WHAT IS BEING ASKED: From the listing below, pull out the lines word for word, starting at the line containing "This screenshot has" and ending with the line containing "tap(704, 395)". Leave out the pictures.

TASK MATERIAL:
* * * * * * * * *

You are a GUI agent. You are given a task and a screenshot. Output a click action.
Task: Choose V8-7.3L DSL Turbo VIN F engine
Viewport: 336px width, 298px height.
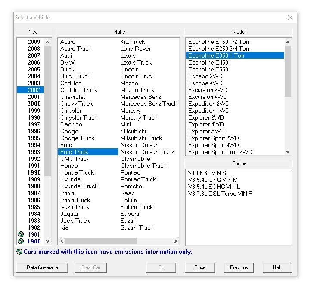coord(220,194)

* * * * * * * * *

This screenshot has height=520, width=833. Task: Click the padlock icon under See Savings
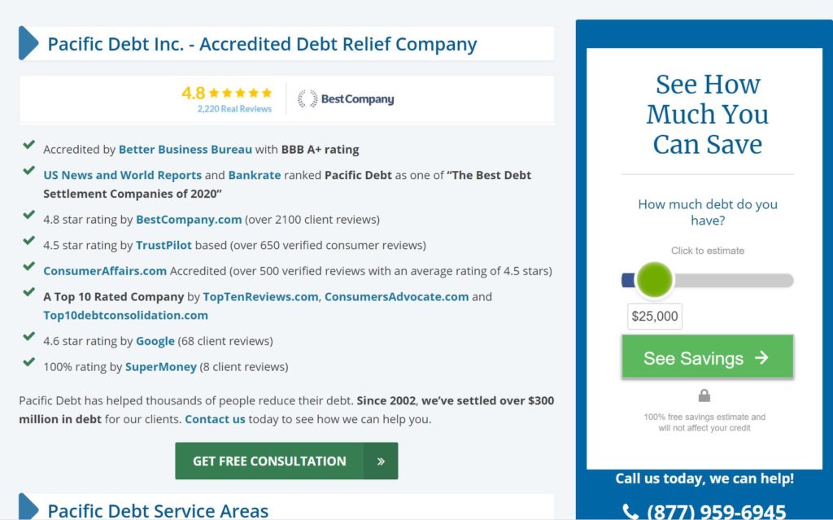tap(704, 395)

* * * * * * * * *

RESPONSE:
This screenshot has height=520, width=833. Task: Click the padlock icon under See Savings
tap(704, 395)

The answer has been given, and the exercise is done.